Она молча направилась в ванную, как только вошла в каюту. Он сел в кресло, включил музыку и передумал спешить. Он не сомневался, что, печальная и расстроенная, быть может, опять получившая пощечину от жизни за свою никуда не девшуюся веру в людей и всегда жившее в ней желание доверять и помогать, она, его появившаяся фея, обязательно его поймет. Он многое ей расскажет о себе, потому что видел в ее грустных карих глазах те самые дали, на которые положили жизни и свою гениальность самые сильные художники мира, которых он чувствовал. Он уже не помнил себя таким взволнованным и парящим, ему не хотелось думать ни о какой приземленности, выставить всю суету за дверь этой волшебной каюты, остаться с ней наедине, упиваться ее голосом и просто смотреть на эту стать.
– Почему ты ни разу не позвонил, не встретился со мной? – Она села на кровать со своей стороны, поджав ногу, как девчонка. Тело просвечивало через шелк красного халатика в белую и коричневую полоски.
– Я почти уже позвонил, я очень хотел, я не успел, потом катастрофа, потом я уехал на два месяца в Азию. – «Ты мне очень нравишься», – хотелось сказать вместо этого.
– Ладно, была плохая погода, и тебе не в чем было выйти за хлебом, – бывает. А что ты хотел мне сказать, так подходит? – Влажные волосы чуть кудрявились, лицо стало живым и нежным.
– Я не мог прийти с пустыми руками. Разбирался со всей этой командой хорошо живущих рядом с тобой.
– Еще скажи, что ты хотел мне помочь, наивной тетке, скорбящей по своему американскому мужу. – Саломея злилась. Она еще не успокоилась. Она не любила ошибаться, и даже не столько в работе как таковой, сколько в людях.
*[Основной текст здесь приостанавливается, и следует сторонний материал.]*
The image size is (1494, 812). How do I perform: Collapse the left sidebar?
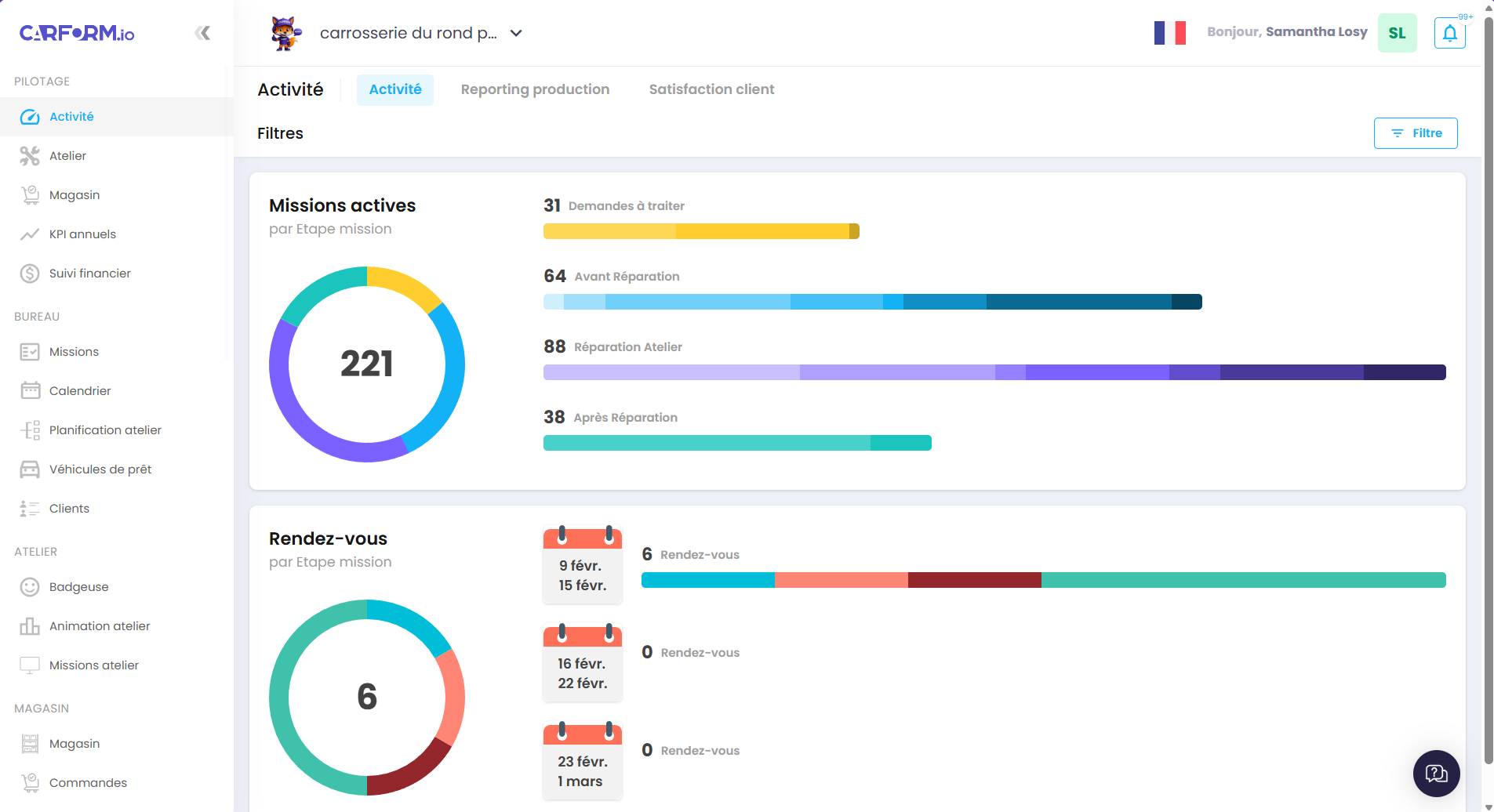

– Я еще не знал тебя, но стал собирать тебя по крупицам. Я встретился в Нью-Йорке со Стеллой. И это было главной встречей, она поставила многое на свои места. Хочешь, я заставлю всех их признаться: Ханну, Никиту, Виолетту… – Он наконец-то говорил с ней открыто, взволнованно, потому что долго шел к этому разговору, сталкиваясь с ситуацией, очень похожей на собственную, когда продолжительно и старательно плетется витиеватая сеть корысти, замешанная на предательстве и лжи вокруг достойного человека. Олег не раз спрашивал себя, почему он все это делал – не сомневался, ездил, тратил время и собственные средства, разбирался, притворялся, хитрил, – только из-за того, чтобы поймать истину за хвост, доказать себе самому собственную порядочность? Так, конечно, но постепенно он начал понимать, что уже не мог остановиться, что она из тех, на которых все держится, которые везут остальных, подставляя свои плечи и принимая удары на себя, и им действительно труднее. Таких, как она, не жалеют, не замечают их уставшего взгляда и нахлынувшей безысходности, а их радость или удача кажется обычным солнечным днем на берегу южного моря. Там все дни такие – курорт. Сейчас, находясь с ней рядом чуть более двух суток, он увидел даже больше, чем ожидал. Стелла рассказала ему, что могла, о ее личной жизни, о Пите.
– Олег, мне кажется, простите, у вас личный интерес к Саломее. Я это вижу, – смело, по-американски заявила Стелла.
– Наверное, вы правы. – Иногда он любил быть честным, да и какой смысл скрывать такие вещи от умной женщины? – Знаете, – улыбнулся Олег, – мне даже приятно вслух в этом признаться.
– Вы считаете ее достойной, – как будто поняв задачку, протянула Стелла, – хотя особенно не обольщайтесь. Ухажеры имеются, по крайней мере здесь, в Штатах.